### NEON API Example

The National Ecological Observatory Network (NEON) continuously collects data across Long Term Ecological Research (LTER) sites and distributes these data via its web site. It's not a very friendly web site to use to grab data, requiring a lot of clicks and scrolls. However, they've provided an API so that we can write a script to collect data. 

This API, however, is also not as simple as many in that it has lots of nested attributes. For example, if you want to grab all the active ground beetle data, you first need to query the API for a list all LTER sites that have beetle data; this returns (among other things) a list of the URLs connecting to the actual data.
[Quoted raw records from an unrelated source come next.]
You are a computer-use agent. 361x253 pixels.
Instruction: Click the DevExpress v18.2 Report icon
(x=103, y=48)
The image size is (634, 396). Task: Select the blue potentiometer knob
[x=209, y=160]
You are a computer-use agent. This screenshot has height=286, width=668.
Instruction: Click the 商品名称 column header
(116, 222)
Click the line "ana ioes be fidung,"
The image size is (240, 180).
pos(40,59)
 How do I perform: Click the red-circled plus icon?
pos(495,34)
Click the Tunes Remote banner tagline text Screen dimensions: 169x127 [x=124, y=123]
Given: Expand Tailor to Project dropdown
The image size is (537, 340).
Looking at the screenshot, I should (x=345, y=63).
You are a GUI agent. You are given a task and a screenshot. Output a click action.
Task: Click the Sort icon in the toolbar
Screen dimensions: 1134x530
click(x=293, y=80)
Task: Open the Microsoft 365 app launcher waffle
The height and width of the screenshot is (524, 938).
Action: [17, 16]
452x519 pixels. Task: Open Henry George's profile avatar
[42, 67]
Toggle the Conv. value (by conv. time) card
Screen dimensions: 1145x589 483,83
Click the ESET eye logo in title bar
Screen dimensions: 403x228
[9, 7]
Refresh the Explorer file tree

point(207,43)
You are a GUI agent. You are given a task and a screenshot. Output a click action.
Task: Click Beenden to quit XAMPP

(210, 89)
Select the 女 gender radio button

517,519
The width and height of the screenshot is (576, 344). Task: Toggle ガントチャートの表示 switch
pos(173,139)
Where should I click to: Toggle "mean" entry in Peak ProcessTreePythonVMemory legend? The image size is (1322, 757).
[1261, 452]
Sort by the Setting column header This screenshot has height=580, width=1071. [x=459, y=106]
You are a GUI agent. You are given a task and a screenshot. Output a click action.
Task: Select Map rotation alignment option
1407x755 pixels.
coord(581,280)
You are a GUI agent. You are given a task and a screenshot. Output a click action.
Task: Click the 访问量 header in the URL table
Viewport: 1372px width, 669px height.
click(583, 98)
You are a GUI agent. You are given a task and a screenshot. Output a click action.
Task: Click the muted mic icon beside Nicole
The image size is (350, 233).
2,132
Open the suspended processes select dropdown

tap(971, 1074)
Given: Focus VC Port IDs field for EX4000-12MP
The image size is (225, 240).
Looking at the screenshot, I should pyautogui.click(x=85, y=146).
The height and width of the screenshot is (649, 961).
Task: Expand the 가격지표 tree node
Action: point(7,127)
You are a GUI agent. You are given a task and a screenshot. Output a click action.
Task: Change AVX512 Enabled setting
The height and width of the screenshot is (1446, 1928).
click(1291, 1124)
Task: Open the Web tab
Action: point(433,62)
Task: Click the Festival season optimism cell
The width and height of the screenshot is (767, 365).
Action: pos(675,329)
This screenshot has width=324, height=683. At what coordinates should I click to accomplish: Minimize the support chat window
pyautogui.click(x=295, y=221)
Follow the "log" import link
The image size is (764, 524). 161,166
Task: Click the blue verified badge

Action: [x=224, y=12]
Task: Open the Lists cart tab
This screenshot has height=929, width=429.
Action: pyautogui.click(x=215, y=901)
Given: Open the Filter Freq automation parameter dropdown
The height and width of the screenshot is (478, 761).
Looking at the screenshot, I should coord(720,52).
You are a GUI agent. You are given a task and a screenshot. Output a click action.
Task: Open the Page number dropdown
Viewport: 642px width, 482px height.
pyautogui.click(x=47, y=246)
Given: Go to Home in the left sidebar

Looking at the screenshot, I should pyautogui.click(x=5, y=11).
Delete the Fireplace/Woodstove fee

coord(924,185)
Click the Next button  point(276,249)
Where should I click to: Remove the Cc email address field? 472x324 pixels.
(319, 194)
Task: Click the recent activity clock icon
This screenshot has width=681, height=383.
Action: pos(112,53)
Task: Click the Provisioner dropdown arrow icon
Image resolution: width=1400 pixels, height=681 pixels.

So then you have to invoke another call to retrieve the actual data you want.

But this serves as a good example showing that, despite its complexity, scripts can be written to navigate even convoluted APIs. 

Source: http://data.neonscience.org/data-api

In [1]:
import requests

In [2]:
#Build the URL
url = 'http://data.neonscience.org/api/v0/products'
params = {'data':{'productStatus':'ACTIVE',
                  'productName':'Ground beetles sampled from pitfall traps'
                 }
         }

In [None]:
#Send the request, get the response
response = requests.get(url,params)

In [None]:
#Interpret the response as a JSON object & reveal it's top-level keys
jsonObj = response.json()
jsonObj.keys()

In [None]:
#Retreive this 'data' collection; how many objects are returned? 
data = jsonObj['data']
len(data)

In [None]:
#Inspect one of the data objects; what are its properties (i.e. its keys)?
data[0].keys()

In [None]:
#Examine the 'siteCodes' object (for the first data object)
# How many site codes in the firs data item?
allSiteCodes = data[0]['siteCodes']
len(allSiteCodes)

In [None]:
#What properties (i.e. keys) does the siteCodes object have?
siteCodes = allSiteCodes[0]
siteCodes.keys()

In [None]:
#What is 'siteCode' (of the first <siteCode> object in the first <data> object)?
siteCode = siteCodes['siteCode']
siteCode

In [None]:
#How about we loop through ALL 184 <data> objects and for each
# loop through all the <siteCode> objects and print its siteCode
for item in data:
    for siteCode in item['siteCodes']:
        print(siteCode['siteCode'])
        

In [None]:
#Or, with a minor tweak, we can reveal all the data urls...
# for each <siteCodes> collection included in each <data> object
for item in data:
    for siteCode in item['siteCodes']:
        for url in (siteCode['availableDataUrls']):
            #Here we print the URL, 
            #but we could write code to download the content at each site
            print url